*** Opening TASK INPUT ***

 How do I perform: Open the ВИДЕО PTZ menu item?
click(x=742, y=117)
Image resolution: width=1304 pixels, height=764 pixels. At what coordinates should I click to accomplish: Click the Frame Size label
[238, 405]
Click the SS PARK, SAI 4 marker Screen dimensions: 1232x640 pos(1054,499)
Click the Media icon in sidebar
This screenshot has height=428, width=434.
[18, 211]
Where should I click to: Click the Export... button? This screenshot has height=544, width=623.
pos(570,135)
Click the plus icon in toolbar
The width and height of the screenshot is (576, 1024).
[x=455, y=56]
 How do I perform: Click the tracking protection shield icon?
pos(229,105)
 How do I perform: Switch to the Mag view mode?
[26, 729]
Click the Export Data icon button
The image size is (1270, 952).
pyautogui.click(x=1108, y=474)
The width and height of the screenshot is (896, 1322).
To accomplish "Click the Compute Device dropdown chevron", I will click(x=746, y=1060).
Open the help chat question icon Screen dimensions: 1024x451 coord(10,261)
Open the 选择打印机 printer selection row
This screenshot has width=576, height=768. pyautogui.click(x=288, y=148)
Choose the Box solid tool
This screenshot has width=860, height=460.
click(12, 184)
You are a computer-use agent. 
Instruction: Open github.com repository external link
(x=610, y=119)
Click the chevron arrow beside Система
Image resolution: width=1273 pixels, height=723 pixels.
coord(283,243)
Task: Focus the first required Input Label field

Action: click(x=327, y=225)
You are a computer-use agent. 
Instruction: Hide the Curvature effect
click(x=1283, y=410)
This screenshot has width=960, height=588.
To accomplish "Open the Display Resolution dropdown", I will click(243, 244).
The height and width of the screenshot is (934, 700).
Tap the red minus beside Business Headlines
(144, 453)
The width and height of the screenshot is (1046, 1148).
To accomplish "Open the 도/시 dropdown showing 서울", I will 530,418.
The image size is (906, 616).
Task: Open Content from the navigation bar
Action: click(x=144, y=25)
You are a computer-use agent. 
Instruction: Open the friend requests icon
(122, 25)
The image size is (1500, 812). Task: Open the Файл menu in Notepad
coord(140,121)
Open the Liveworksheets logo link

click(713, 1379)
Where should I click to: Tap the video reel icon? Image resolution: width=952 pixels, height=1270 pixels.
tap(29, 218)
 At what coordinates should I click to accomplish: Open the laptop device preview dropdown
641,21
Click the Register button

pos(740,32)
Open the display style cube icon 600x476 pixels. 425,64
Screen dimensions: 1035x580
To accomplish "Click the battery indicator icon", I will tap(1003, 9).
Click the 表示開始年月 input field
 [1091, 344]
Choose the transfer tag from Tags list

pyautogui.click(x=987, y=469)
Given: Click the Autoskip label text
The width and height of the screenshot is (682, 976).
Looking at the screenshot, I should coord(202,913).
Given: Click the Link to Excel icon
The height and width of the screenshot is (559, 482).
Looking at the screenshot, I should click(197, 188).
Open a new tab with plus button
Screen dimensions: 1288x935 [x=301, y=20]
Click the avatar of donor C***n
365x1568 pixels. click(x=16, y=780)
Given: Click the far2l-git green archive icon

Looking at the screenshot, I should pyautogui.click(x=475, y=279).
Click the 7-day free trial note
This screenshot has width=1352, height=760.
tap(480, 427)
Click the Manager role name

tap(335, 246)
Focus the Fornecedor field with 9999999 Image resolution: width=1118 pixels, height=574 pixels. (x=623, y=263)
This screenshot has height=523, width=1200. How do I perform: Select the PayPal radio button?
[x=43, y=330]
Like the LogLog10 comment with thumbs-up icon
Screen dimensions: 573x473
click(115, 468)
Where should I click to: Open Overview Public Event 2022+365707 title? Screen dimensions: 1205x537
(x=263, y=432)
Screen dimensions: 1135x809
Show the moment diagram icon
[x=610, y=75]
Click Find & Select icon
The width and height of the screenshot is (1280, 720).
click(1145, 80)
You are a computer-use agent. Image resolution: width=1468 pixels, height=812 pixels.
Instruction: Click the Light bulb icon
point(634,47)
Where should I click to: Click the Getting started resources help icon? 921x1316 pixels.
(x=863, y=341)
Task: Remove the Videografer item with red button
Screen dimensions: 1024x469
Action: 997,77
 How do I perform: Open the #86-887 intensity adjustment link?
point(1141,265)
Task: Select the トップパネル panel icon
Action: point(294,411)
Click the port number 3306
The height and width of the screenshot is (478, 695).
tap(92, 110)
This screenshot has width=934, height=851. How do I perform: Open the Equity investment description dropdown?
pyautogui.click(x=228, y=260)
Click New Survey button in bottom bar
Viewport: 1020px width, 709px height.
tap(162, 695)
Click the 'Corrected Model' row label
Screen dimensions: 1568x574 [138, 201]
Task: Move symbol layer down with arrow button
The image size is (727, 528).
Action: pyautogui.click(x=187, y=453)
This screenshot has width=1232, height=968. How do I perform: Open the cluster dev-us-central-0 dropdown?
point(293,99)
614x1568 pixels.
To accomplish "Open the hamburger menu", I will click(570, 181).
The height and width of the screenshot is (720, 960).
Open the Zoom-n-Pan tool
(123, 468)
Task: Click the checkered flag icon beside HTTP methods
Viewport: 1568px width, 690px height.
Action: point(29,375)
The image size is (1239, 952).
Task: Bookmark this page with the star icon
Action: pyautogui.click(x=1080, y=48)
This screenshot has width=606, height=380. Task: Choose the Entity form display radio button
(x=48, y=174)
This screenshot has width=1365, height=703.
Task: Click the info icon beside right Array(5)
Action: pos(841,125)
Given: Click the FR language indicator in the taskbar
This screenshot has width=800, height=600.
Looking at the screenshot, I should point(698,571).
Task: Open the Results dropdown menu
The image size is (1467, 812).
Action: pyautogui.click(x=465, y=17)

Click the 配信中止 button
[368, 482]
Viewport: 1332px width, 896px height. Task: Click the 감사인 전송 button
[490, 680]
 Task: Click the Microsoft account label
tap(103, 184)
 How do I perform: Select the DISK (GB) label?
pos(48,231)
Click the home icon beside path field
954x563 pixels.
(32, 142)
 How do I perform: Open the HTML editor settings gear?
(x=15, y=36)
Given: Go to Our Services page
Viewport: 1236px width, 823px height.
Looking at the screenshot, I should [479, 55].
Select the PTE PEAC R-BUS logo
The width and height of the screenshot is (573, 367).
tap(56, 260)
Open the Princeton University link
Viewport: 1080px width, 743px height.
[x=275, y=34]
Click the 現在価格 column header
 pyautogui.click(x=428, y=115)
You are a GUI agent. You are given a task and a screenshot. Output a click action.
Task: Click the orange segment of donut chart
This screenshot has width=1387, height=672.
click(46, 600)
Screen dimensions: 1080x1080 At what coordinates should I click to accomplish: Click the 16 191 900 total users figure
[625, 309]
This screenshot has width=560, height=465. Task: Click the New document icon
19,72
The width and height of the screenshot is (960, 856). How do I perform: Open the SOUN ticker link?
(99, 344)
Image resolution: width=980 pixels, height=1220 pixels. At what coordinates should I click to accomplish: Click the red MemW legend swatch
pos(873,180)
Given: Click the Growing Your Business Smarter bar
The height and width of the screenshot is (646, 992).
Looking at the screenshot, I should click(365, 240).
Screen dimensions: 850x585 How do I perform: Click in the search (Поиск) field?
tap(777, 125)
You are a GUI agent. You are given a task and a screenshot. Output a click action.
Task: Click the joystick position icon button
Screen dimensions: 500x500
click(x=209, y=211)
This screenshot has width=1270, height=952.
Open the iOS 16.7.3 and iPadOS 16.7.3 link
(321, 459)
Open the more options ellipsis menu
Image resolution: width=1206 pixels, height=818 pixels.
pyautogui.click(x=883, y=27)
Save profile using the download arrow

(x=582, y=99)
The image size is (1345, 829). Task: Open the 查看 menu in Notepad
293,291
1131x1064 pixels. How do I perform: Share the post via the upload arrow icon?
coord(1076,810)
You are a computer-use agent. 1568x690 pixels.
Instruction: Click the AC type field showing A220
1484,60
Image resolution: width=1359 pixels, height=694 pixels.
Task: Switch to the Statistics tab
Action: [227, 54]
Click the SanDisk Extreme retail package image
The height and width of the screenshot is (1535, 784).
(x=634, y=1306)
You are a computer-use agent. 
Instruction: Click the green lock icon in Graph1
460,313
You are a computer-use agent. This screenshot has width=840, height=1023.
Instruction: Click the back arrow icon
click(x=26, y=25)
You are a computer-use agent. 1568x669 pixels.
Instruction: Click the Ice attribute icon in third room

*** Closing TASK INPUT ***

From the records above, pull every line that has the string "chevron" and copy it.

To accomplish "Click the Compute Device dropdown chevron", I will click(x=746, y=1060).
Click the chevron arrow beside Система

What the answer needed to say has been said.